(Stored records)
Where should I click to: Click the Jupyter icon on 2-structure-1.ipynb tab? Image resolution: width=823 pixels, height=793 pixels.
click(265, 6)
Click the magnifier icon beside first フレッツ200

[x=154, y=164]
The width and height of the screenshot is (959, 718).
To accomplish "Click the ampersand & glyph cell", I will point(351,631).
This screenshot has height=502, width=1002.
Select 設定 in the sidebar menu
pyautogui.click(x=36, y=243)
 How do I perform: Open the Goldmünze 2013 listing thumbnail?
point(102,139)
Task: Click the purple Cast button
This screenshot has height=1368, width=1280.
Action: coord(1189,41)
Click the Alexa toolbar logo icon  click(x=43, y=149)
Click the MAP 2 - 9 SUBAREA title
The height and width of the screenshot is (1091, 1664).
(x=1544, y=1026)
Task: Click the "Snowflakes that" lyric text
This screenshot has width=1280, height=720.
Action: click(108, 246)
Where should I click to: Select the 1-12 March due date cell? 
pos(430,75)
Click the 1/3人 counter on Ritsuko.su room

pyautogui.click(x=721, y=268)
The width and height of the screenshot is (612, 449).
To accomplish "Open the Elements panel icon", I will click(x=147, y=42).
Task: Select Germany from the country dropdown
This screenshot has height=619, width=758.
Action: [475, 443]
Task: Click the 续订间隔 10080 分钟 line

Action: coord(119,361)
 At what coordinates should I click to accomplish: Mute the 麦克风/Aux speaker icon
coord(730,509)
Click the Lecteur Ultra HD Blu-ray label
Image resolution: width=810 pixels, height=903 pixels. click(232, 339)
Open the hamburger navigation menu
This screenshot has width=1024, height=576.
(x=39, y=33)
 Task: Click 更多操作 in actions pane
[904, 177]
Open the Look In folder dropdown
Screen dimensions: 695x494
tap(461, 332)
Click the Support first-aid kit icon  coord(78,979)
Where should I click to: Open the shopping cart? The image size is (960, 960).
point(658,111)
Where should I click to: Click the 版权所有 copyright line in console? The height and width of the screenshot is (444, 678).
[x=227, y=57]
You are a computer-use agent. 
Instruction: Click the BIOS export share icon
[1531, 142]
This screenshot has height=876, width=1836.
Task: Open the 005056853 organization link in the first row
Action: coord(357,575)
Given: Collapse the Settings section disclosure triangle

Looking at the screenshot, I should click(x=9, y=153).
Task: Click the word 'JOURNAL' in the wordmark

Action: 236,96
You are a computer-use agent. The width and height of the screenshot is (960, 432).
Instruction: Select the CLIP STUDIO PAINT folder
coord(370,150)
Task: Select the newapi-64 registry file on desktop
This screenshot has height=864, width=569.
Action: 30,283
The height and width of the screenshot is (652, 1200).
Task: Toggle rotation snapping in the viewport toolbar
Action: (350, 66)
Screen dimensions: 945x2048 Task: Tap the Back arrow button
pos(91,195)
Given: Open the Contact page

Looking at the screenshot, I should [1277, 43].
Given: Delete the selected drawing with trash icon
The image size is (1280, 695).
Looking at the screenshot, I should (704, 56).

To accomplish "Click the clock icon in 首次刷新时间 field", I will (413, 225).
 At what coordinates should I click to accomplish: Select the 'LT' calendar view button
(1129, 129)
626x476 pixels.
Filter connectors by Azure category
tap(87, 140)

WHAT THIS TASK INVOLVES:
If a line in the entries above contains the word "agent", copy it.

EXERCISE OUTPUT:
You are a computer-use agent. 
You are a computer-use agent. The width and height of the screenshot is (960, 432).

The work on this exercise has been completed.